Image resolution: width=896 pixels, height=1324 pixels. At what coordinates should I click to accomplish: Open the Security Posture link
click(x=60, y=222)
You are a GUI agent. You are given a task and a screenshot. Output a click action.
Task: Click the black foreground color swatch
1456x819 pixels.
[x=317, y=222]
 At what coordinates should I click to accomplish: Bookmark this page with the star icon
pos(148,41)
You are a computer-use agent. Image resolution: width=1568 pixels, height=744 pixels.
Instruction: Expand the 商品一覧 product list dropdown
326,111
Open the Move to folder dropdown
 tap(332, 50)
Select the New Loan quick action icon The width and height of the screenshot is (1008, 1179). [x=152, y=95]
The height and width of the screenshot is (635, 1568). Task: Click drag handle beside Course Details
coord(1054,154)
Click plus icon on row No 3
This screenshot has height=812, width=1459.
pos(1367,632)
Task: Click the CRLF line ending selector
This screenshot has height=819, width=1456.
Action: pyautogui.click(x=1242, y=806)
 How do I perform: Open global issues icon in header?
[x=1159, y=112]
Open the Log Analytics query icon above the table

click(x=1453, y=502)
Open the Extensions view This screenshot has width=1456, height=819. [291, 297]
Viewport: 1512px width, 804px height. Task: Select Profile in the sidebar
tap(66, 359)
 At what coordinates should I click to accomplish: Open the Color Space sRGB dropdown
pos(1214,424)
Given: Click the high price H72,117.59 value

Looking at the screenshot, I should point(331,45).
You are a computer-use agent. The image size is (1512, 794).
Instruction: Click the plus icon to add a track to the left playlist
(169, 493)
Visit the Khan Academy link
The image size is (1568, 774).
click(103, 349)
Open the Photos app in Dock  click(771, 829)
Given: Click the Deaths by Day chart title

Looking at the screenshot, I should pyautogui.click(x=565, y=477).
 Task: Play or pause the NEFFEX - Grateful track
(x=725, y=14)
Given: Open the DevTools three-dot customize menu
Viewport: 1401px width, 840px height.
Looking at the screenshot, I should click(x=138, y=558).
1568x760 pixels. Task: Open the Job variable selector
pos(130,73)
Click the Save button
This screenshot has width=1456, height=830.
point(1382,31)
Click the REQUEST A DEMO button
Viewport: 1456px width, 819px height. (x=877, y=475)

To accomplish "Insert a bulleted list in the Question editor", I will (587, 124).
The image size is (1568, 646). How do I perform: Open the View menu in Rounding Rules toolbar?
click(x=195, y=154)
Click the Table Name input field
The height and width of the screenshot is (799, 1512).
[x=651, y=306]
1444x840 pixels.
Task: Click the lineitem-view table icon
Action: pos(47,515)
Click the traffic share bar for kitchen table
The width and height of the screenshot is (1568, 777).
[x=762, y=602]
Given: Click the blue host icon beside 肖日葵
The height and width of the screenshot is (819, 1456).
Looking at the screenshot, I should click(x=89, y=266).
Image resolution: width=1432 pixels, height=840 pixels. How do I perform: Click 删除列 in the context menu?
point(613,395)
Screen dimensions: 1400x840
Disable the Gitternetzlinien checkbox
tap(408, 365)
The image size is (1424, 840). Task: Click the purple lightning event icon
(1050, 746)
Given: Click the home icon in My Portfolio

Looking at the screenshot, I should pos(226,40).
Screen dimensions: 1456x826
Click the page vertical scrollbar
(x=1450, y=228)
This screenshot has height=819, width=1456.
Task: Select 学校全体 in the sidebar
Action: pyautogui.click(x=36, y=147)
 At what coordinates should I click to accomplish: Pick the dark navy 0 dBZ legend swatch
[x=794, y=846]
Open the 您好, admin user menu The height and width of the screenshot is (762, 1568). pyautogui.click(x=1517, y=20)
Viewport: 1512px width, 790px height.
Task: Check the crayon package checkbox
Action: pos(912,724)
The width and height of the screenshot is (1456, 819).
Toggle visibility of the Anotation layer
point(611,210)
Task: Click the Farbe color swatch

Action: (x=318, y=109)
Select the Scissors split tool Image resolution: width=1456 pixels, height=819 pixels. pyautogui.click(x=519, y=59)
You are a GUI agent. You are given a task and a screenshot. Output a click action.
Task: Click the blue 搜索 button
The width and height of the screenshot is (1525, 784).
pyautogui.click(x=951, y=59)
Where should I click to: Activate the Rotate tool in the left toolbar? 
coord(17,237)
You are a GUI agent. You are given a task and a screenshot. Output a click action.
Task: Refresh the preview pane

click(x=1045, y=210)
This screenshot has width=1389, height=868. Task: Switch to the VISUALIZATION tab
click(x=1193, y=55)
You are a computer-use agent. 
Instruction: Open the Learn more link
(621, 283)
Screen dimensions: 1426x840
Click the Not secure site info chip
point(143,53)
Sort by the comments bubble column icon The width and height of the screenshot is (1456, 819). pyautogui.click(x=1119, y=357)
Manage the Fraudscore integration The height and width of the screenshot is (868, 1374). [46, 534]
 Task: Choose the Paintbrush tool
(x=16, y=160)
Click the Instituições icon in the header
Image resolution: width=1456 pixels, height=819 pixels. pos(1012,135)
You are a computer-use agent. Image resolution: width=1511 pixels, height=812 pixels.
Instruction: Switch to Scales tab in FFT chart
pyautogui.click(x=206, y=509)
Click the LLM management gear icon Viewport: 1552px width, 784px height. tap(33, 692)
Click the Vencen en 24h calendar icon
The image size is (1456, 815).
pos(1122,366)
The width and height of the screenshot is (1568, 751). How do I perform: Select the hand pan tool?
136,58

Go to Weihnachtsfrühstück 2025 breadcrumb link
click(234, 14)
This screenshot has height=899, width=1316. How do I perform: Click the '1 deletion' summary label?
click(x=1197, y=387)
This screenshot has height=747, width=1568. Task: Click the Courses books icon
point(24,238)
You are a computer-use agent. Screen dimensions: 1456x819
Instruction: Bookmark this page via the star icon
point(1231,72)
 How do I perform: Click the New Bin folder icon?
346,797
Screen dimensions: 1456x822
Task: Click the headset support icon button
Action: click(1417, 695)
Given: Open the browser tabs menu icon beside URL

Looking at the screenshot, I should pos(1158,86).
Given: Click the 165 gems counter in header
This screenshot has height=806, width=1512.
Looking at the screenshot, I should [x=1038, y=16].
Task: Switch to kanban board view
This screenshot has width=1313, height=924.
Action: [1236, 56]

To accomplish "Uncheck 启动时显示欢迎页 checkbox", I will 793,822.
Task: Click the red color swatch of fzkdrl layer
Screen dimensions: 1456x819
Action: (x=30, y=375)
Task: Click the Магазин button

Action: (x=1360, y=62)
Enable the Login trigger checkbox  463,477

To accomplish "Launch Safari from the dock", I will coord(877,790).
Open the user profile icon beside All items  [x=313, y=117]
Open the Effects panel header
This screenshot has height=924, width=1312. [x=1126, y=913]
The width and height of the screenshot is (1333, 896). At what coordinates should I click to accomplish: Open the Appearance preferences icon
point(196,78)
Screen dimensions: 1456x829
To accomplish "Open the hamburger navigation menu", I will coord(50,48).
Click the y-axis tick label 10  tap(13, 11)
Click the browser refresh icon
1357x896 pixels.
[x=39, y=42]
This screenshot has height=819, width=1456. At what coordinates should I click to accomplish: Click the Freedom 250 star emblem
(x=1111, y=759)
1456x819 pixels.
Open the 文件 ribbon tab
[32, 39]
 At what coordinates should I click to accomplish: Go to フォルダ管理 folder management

=-=-=

Every line in the entries above that mentions the word "will" must be shown.

To accomplish "Insert a bulleted list in the Question editor", I will (587, 124).
To accomplish "Uncheck 启动时显示欢迎页 checkbox", I will 793,822.
To accomplish "Launch Safari from the dock", I will coord(877,790).
To accomplish "Open the hamburger navigation menu", I will coord(50,48).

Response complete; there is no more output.